BEIJING—Although the United States and its partners are working for a diplomatic solution to the North Korean nuclear crisis, Secretary of State Condoleezza Rice indicated Monday that they've also started to discuss what to do if North Korea doesn't return to negotiations.

"We at this point are committed to the six-party talks because we really do believe that that's the best way to resolve this issue," Rice said at a news conference, after a reporter noted that reporters had been told that she'd started discussing next steps if North Korea stays away from the talks.

The six-party talks are the best option because North Korea's neighbors all have different kinds of leverage, Rice said, adding: "We did spend the overwhelming bulk of our time here trying to figure out how to push it forward, how to make it work. Obviously, everybody is aware that there are other options in the international system."

That apparently was a reference to referring North Korea to the United Nations Security Council for sanctions, although Rice didn't specify what options were discussed.

Rice went on her first Asian tour as secretary of state wanting to stress democracy and not be limited to the topic of North Korea's nuclear ambitions.

But North Korea dominated Rice's discussions in Beijing, and earlier in Seoul and Tokyo.
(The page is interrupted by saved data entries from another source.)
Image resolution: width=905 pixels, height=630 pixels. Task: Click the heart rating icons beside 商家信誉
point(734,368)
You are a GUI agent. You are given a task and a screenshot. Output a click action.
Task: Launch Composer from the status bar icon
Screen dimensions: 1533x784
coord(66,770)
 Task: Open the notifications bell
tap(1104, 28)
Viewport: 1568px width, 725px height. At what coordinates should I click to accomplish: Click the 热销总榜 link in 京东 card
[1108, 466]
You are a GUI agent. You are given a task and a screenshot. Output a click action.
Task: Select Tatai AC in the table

The CIA believes it's possible that North Korea has had one or two nuclear weapons for as long as a decade and that it may have started making more using spent fuel rods since it threw out international monitors two years ago. The Defense Intelligence Agency has estimated that North Korea may have as many as 13 nuclear weapons.

Rice got no immediate assurances from Chinese President Hu Jintao and other top officials that China, North Korea's main ally and benefactor, would take additional steps to nudge North Korea back to the talks, but she made it clear that she wasn't discouraged.
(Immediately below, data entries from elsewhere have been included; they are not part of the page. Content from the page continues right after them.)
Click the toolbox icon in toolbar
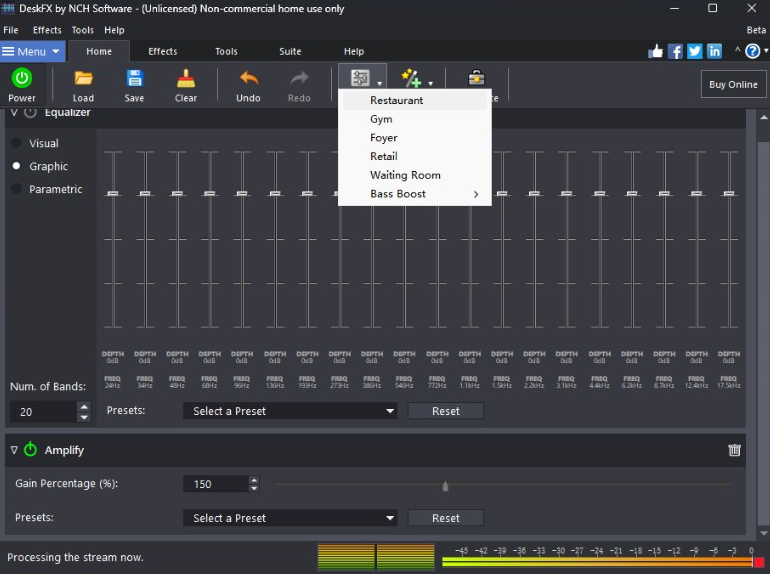(x=478, y=78)
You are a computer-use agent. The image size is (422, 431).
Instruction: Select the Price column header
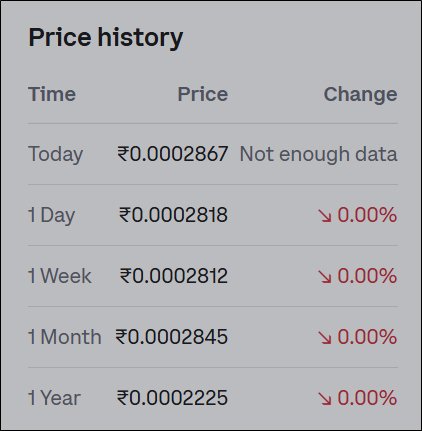203,94
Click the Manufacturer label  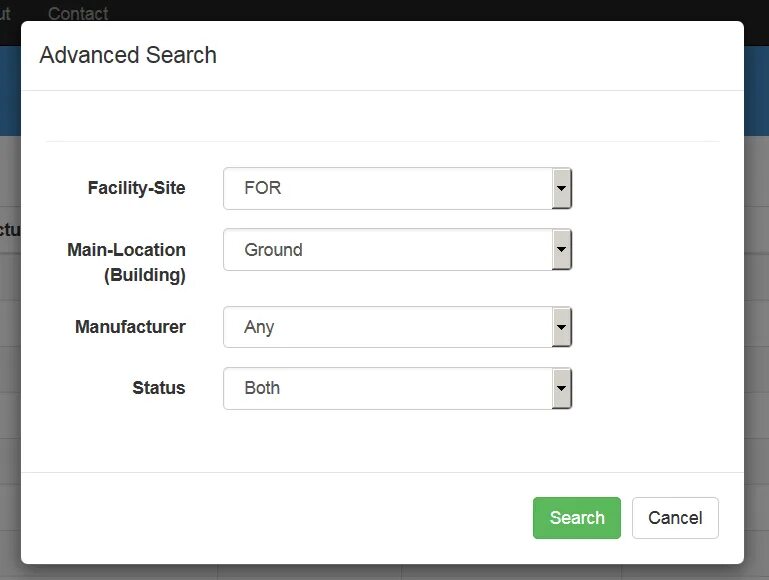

"Everyone is ready to restart the talks in a spirit of constructive discussion. There's a lot on the table for North Korea," she said, listing the enticements she has been talking about during the trip: assurances that the United States views North Korea as a sovereign country and has no intention to attack; discussions about meeting energy needs; and, for the short term, fuel delivery by some countries.
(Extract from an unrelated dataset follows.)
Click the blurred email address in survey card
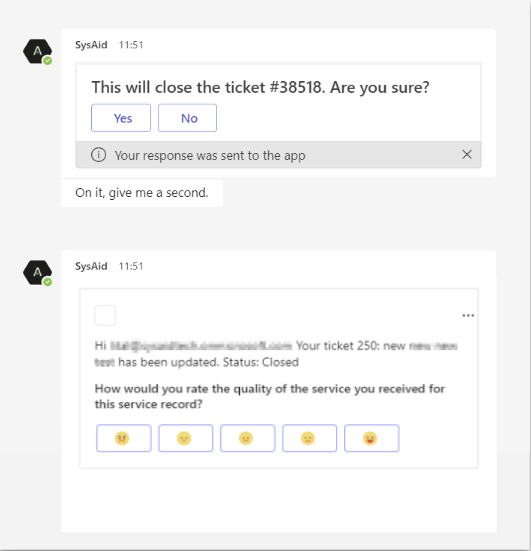Screen dimensions: 531x551 pos(201,346)
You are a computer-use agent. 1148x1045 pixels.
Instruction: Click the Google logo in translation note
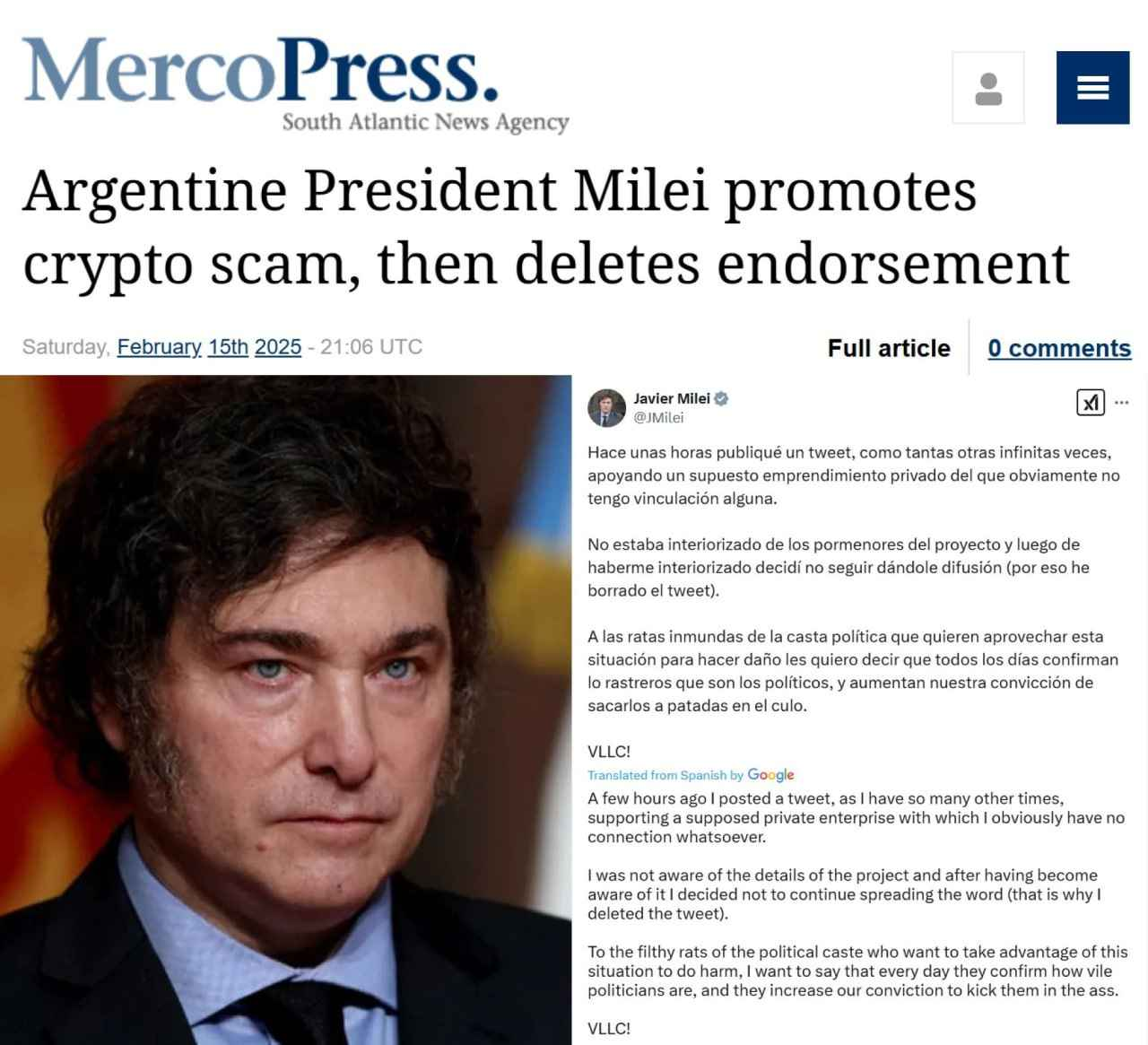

Besides China and the United States, the others involved in the talks are South Korea, Japan and Russia.

Rice used a press conference at the end of her six-country journey to deliver a strong appeal to the Chinese government to give its people greater religious freedom.

She said it was an "extraordinary experience" for her as someone who holds deeply to Christianity to attend a Sunday evening service in Beijing. The large Gangwashi Protestant church is part of China's state-controlled religious organizations, but "I don't think there was any doubt about the believers who were there and about their commitment to their religion," Rice said.

She said she told Foreign Minister Li Zhaoxing that religious freedom was "something that we have to work on every day" and would be a major factor in U.S.-China relations.

The church service "underscored for me that people must have an opportunity to exercise their religious beliefs, to exercise their religious traditions, to do so in an atmosphere that is free of intimidation, that in fact allows for the expansion of religion and communities of believers," she said.

She called religion "a force for good, for stability and for compassion in societies that are undergoing rapid change."

The officially atheist Communist Party in China allows religious expression as long as it's done within the confines of government-controlled organizations. The government has arrested and jailed people who worship outside this system and has insisted that Chinese Catholics officially sever relations with the pope. It also has restricted religion in restive regions—Buddhism in Tibet and Islam in Xinjiang.

Rice said it was important for her to attend church on Palm Sunday, the first day of Holy Week, leading up to Easter.

"I'm a minister's daughter," she said. "I've never missed a Palm Sunday service in my entire life."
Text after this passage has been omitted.